== What the exercise asks ==
In the juice review below, list every labeled vaping-setup line that sits between the flavor description and the reviewer's comments, giving each label with its value.

== Excerpt ==
┌────────
# Ballistic Black - Juice Reviews



## Hooked (12/7/18)

*Ballistic Black - Café Ohm Lé*

​
International
Purchased from: Bling @BLING
Price: $24,99 / 60ml

Flavour Description: a smooth blend of dark nutty coffee, light sweet cream, and bold rich mocha

VG/PG: 70/30
Nic: 6mg
Mod: iJust 3
Coil: Commercial - Kanthal Net and Multihole HW-M 0.15 ohm
Watt: 80W


My comments:

Ahhhh what a superb coffee this is! It has a dark, roasty flavour on the inhale and on the exhale a deliciously sweet mocha. I loved the contrast between the darkness of the coffee and the sweetness of the mocha. The contrast is so distinct that it’s like vaping two different coffees. It’s not just a vape – it’s an experience!
└────────
== Stored data ==
┌────────
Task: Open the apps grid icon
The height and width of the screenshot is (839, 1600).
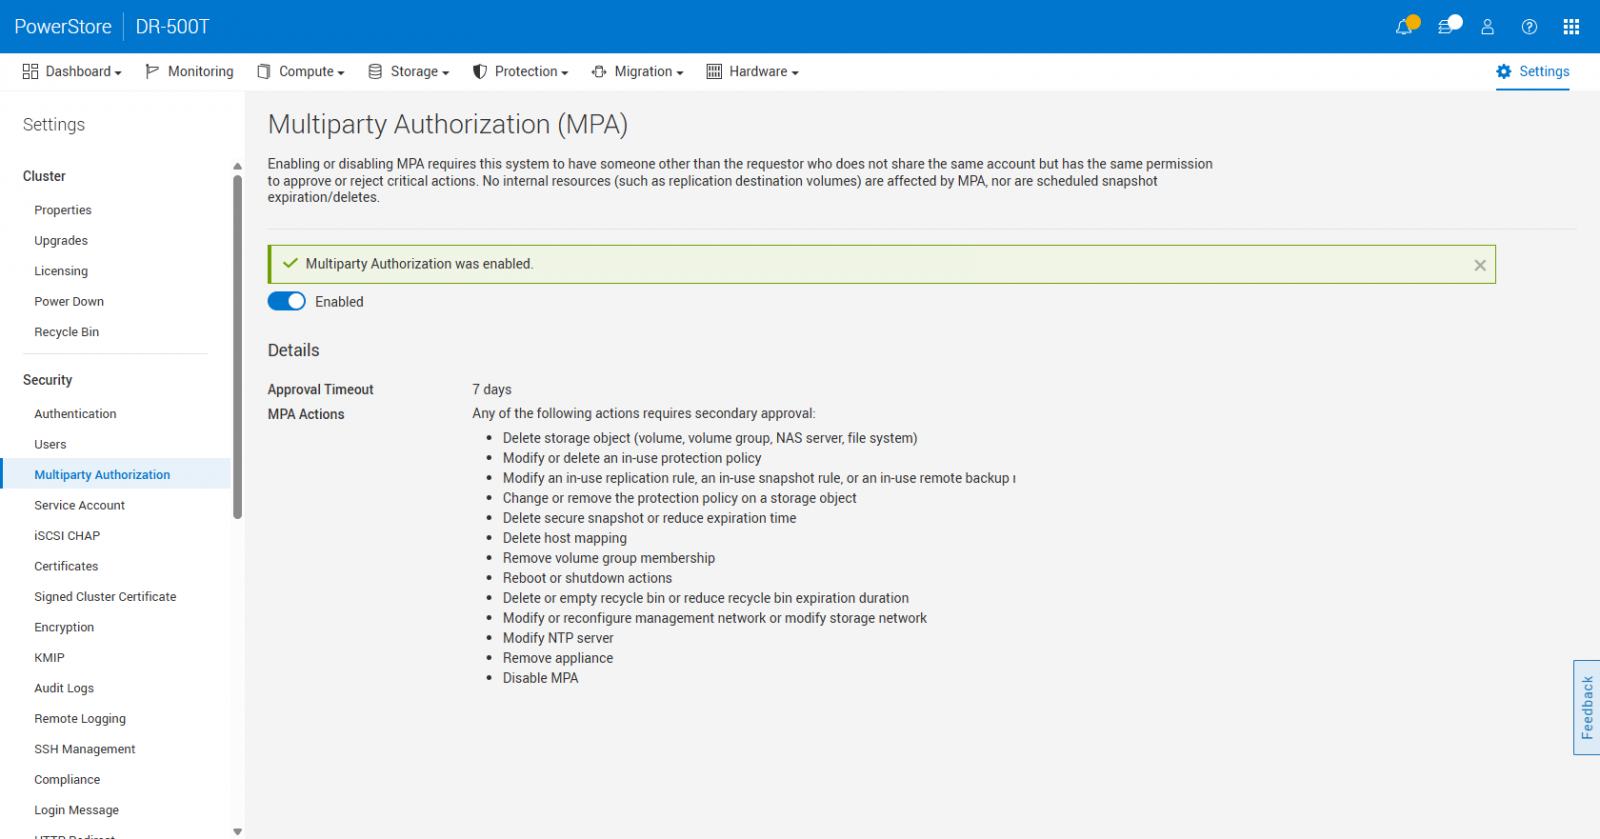Action: tap(1571, 27)

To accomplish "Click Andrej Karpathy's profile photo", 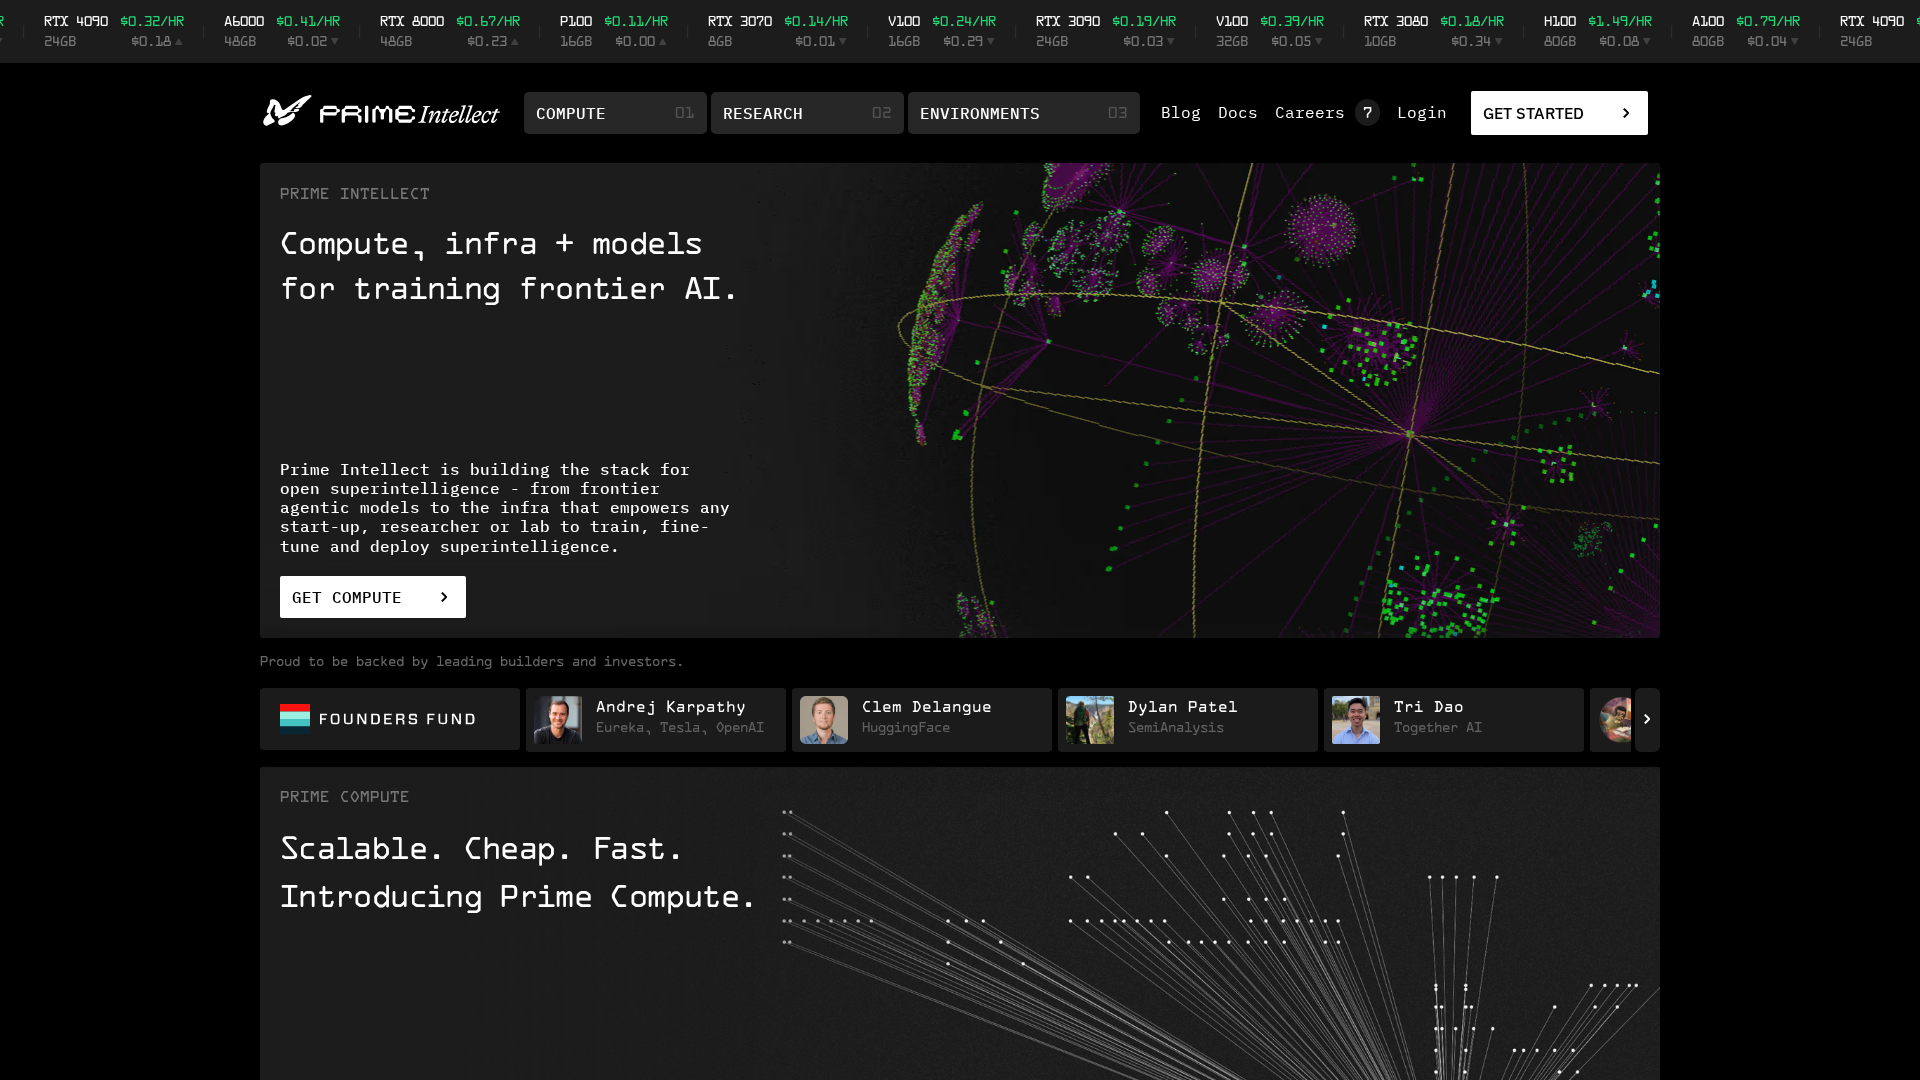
└────────
== Written reply ==
- VG/PG: 70/30
- Nic: 6mg
- Mod: iJust 3
- Coil: Commercial - Kanthal Net and Multihole HW-M 0.15 ohm
- Watt: 80W